Um Lugar Escuro foi uma surpresa agradável. Leonardo tem uma escrita contagiante e é muito bom em prender a atenção do leitor para a história. Neste livro, ele conta a história de um homem feio, não qualquer feio, e sim "de doer" e que, por isso mesmo, sofre bullying desde quando era pequeno. Atualmente é um homem de coração bom, que foi levado a ter um pensamento não aceitável que o faz considerar, por exemplo, matar alguém. "Assim estaria fazendo alguma mudança", é a desculpa e justificativa dele.
Uma crítica à sociedade e seus valores, Leonardo transborda em todos os sentidos. Não que isso seja exatamente ruim, na verdade, é um jeito bem positivo para se criticar valores impregnados em nossa sociedade: aumentando-os é possível ver bem suas consequências internas, psicológicas e externas, nas ações. É exatamente nisso que está o encanto do livro, que permanece em cima de uma linha pequena, equilibrado. O problema de exagerar é se tornar clichê e/ou chato. No caso, o exagero não se tornou um problema. Entretanto, em alguns momentos, fica levemente forçoso.
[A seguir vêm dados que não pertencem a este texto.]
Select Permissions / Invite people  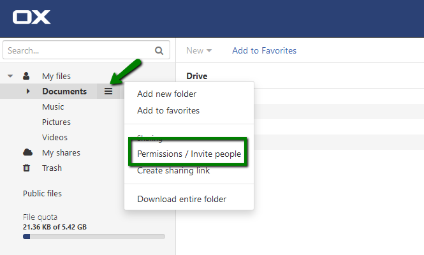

"Essa mesma sociedade que me critica pelas mortes que causei, não critica as pessoas que me mataram. Olhe para mim, eu não sou mais nada, estou destruído pela sociedade e seu comportamento para com pessoas como eu."
Muito bem desenvolvido, conhecemos o personagem desde sua infância, já que suas memórias – e vivências – o cercam e são as principais responsáveis por fazer dele quem ele é. A frase "o homem é o resultado do meio" não poderia ser melhor empregada senão neste livro. Por isso o personagem, por mais que cometa crimes um tanto absurdos e de formas tão cruéis, é justificado em si mesmo. Ele não é só mais um louco qualquer, nem é louco por conta de drogas. Não. Ele já foi bom, ele teve um coração (e, nota-se, ainda tem) bondoso. Sua visão que foi distorcida. Por quem?
Seus pensamentos e sentimentos – da personagem – estão tão presos um no outro, tão juntos, que não resta saída a não ser viver em meio a desejos absurdos, insatisfação pessoal e com o meio no qual vive, fazendo uso de várias estatísticas para provar o quão errado algo é. Ele é feio, e por isso as pessoas lhe tiraram valor. Não o conheceram antes de se afastar, julgaram pela cor, pela aparência e o transformaram em um tipo de pessoa que qualquer um teme ao mesmo tempo em que quer ajudar, fazer algo para mudar o que, aparentemente, não poderia ser mudado.
Explorando o Brasil, o Rio de Janeiro, a diferença entre as classes sociais, os diversos meios onde uma pessoa pode ser criada, Zegur cria um incrível livro que tem muito de positivo, juntando tais elementos, interligando-os de uma forma original e tornando viável a aproximação do leitor com o personagem cujo nome, por sinal, qual é?